The comments on the story were pretty typical, focusing on liberal bashing, suggesting that the city shouldn’t be in the hospital business, with a few folks pushing back on the draconian nature of the TennCare cuts. But in at least one case, someone pushed on my comment that folks will die, and I was called later in the day by local station asking about the quote.
So am I making a wild, out of control, hyperbolic statement in an attempt to move hearts and minds, or does this quote have a basis in reality?
Go back if you will to the budget hearings of last year when Metro General presented a budget based on a 10% reduction in the Metro Nashville subsidy. At that time, based on the current situation, the hospital identified four areas that would have to be shut down if adequate funding did not appear. One of those, the one I have the most experience with, is known at the Outpatient Infusion Clinic. It’s an innocuous name with an important function — it provides chemotherapy for persons suffering from all sorts of cancer. It has been heralded around the nation as a leader in the treatment it provides, involved in clinical studies on cancer treatments, and is the clinic of last resort if you have cancer and no money. Metro General provides this service regardless of one’s ability to pay, and for many people it is the difference between an extended life as a cancer survivor, or an early death as a cancer victim.

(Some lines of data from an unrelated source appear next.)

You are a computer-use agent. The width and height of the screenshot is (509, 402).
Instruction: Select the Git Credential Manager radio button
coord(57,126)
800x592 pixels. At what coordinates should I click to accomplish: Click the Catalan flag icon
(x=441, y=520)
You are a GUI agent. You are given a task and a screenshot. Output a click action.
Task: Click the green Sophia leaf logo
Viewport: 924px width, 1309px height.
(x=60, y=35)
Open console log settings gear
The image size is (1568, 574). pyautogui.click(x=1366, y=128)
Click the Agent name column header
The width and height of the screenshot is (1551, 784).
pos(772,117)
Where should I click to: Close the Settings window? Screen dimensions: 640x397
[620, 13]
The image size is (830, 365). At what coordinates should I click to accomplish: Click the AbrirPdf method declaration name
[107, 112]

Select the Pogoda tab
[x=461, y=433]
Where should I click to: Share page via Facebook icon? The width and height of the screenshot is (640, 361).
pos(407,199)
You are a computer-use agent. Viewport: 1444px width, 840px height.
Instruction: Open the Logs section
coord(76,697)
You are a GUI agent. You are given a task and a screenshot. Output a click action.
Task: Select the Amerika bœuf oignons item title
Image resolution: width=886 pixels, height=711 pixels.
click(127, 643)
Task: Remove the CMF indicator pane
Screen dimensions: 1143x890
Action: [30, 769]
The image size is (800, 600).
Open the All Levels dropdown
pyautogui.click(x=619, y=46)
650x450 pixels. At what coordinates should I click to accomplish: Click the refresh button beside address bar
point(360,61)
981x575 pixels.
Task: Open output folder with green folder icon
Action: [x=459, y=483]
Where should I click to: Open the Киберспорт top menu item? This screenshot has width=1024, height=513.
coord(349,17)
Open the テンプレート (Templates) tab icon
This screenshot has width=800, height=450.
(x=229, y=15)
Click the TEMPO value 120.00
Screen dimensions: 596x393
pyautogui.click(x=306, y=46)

So, let’s assume that budget cuts force Metro General to close this clinic. Where do the patients that this clinic serves go? The assumption is often made that other area hospitals like Baptist or Vanderbilt will pick up the slack. However these institutions have clearly said that they have neither the ability nor the willingness to do so, as they are already providing more indigent care than they would like due to the provisions in the law that require emergent care to all regardless of ability to pay. While chemotherapy is a matter of life and death to most of us, technically it is not considered emergent care, and thus the hospitals are under no obligation to provide these services to persons who are unable to pay for the service. In the end what you see are people who are unable to receive the treatment that has a potential of saving or at least extending their life out of an inability to pay for that treatment. Yes, people will die because the treatment that has been available to them in the past is no longer available.
Do you doubt this? Consider the example of Las Vegas’s University Medical Center, which forced to make similar cuts. CBS 60 Minutes profiled one patient in the area who had been referred to their chemo clinic only to find out it had been closed:
Roy Scales has been calling the private doctors from the list University Medical Center sent with its letter. He has been searching for someone who will accept payment from the county’s medical assistance for the poor program, which he calls insurance. It has been five months since he was diagnosed.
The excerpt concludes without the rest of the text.